12. 通分:
(1)$\frac {1}{3x^{2}},\frac {5}{12xy}$;
(2)$\frac {1}{x-1},\frac {1}{x^{2}-1},\frac {1}{x^{2}+x}$;
(3)$\frac {x}{x-y},\frac {y}{x^{2}+2xy+y^{2}},\frac {2}{y^{2}-x^{2}}$;
(4)$\frac {x}{x^{2}-1},\frac {2}{x^{2}-2x+1}$.
答案:解:
(1)$\frac{1}{3x^{2}}=\frac{4y}{12x^{2}y}$,$\frac{5}{12xy}=\frac{5x}{12x^{2}y}$.
(2)$\frac{1}{x-1}=\frac{x(x+1)}{x(x+1)(x-1)}$,$\frac{1}{x^{2}-1}=\frac{x}{x(x+1)(x-1)}$,$\frac{1}{x^{2}+x}=\frac{x-1}{x(x+1)(x-1)}$.
(3)$\frac{x}{x-y}=\frac{x(x+y)^{2}}{(x-y)(x+y)^{2}}$,$\frac{y}{x^{2}+2xy+y^{2}}=\frac{y(x-y)}{(x-y)(x+y)^{2}}$,$\frac{2}{y^{2}-x^{2}}=-\frac{2(x+y)}{(x-y)(x+y)^{2}}$.
(4)$\frac{x}{x^{2}-1}=\frac{x(x-1)}{(x-1)^{2}(x+1)}$,$\frac{2}{x^{2}-2x+1}=\frac{2(x+1)}{(x-1)^{2}(x+1)}$.
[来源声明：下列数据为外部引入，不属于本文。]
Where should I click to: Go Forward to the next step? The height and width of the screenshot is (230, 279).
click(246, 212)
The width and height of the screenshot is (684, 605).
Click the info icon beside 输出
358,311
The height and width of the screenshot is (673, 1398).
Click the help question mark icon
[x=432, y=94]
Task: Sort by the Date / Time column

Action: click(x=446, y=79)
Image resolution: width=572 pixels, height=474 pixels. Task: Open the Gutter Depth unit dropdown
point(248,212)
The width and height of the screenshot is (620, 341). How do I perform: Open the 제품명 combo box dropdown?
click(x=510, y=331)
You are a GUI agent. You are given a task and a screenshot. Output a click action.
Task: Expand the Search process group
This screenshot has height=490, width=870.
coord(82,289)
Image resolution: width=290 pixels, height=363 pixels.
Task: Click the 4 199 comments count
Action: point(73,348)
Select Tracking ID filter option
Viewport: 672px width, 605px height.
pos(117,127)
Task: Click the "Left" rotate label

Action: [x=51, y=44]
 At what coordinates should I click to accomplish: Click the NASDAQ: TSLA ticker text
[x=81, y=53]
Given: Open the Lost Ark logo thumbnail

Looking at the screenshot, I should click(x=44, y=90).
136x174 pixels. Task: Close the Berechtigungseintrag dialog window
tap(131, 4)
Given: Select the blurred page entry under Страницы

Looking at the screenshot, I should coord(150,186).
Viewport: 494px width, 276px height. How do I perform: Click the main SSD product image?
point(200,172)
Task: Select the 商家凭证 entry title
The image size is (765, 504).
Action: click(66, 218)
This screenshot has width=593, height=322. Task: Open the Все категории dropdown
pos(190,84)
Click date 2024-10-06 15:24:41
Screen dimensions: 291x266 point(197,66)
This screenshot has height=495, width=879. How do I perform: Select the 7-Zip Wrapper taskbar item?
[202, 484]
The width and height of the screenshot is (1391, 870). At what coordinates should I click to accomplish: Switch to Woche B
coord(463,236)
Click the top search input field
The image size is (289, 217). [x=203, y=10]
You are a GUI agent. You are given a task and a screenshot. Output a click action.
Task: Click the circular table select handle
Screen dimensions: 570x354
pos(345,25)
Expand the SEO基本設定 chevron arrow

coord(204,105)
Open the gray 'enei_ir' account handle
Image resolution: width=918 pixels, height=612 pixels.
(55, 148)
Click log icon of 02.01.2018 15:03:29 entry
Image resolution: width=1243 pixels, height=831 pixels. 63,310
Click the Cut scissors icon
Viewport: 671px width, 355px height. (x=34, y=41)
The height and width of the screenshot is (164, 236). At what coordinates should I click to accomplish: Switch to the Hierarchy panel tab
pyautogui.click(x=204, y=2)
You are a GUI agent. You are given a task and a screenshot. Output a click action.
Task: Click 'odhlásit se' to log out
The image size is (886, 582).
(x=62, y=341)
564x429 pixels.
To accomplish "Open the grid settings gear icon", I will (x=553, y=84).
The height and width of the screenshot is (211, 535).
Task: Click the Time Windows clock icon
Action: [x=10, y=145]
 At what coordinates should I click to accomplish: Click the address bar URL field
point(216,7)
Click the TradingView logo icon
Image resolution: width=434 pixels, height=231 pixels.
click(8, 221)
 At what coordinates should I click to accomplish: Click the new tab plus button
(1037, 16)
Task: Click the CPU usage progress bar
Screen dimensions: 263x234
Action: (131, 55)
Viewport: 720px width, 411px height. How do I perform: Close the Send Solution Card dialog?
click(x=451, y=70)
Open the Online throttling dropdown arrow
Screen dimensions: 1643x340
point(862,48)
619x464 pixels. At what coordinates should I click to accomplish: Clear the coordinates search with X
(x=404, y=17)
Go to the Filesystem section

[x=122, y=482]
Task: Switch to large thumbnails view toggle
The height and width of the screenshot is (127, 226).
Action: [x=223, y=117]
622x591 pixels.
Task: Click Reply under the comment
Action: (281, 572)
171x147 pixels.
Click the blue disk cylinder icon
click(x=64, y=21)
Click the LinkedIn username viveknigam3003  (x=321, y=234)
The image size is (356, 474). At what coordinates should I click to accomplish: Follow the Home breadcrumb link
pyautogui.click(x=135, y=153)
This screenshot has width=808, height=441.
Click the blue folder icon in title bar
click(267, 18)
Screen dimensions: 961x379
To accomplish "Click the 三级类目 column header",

13. 先化简,再求值:$\frac {3x^{2}-xy}{9x^{2}-6xy+y^{2}}$,其中$x= \frac {4}{3},y= -\frac {2}{3}$.
答案:解:原式=$\frac{x}{3x-y}$.当$x=\frac{4}{3}$,$y=-\frac{2}{3}$时,原式=$\frac{2}{7}$.
解析:
解:原式=$\frac{x(3x-y)}{(3x-y)^2}=\frac{x}{3x-y}$.当$x=\frac{4}{3}$,$y=-\frac{2}{3}$时,原式=$\frac{\frac{4}{3}}{3×\frac{4}{3}-(-\frac{2}{3})}=\frac{\frac{4}{3}}{\frac{14}{3}}=\frac{4}{14}=\frac{2}{7}$.
14. (2024 春·雅安期末)我们知道,分数可分为真分数和假分数,假分数都可化为带分数. 如$\frac {8}{3}= \frac {6+2}{3}= 2+\frac {2}{3}= 2\frac {2}{3}$. 我们定义:在分式中,对于只含有一个字母的分式,当分子的次数大于或等于分母的次数时,我们称之为“假分式”;当分子的次数小于分母的次数时,我们称之为“真分式”. 如$\frac {x-1}{x+1},\frac {x^{2}+2x-2}{x+1}$这样的分式是假分式;$\frac {3}{x+1},\frac {2x}{x^{2}+1}$这样的分式是真分式. 类似地,假分式也可以化为带分式. 如$\frac {x-1}{x+1}= \frac {x+1-2}{x+1}= 1-\frac {2}{x+1},\frac {x^{2}+3}{x+1}= \frac {x^{2}-1+4}{x+1}= \frac {(x+1)(x-1)+4}{x+1}= x-1+\frac {4}{x+1}$.
解决下列问题:
(1) 分式$\frac {1}{2x}$是______(填“真”或“假”)分式;
(2) 将假分式$\frac {x^{2}-1}{x+2}$化为带分式;
(3) 若$x$为整数,分式$\frac {2x^{2}-3x-1}{x+2}$的值为整数,求所有符合条件的$x$的值.
真
解:$\frac{x^{2}-1}{x+2}=\frac{x^{2}-4+3}{x+2}=\frac{(x+2)(x-2)+3}{x+2}=x-2+\frac{3}{x+2}$.
解:原式=$2x-7+\frac{13}{x+2}$.$\because$分式的值为整数,$\therefore x+2=\pm1$或$\pm13$,$\therefore x=-1$或$-3$或11或$-15$.
答案:
(1)真
(2)解:$\frac{x^{2}-1}{x+2}=\frac{x^{2}-4+3}{x+2}=\frac{(x+2)(x-2)+3}{x+2}=x-2+\frac{3}{x+2}$.
(3)解:原式=$2x-7+\frac{13}{x+2}$.$\because$分式的值为整数,$\therefore x+2=\pm1$或$\pm13$,$\therefore x=-1$或$-3$或11或$-15$.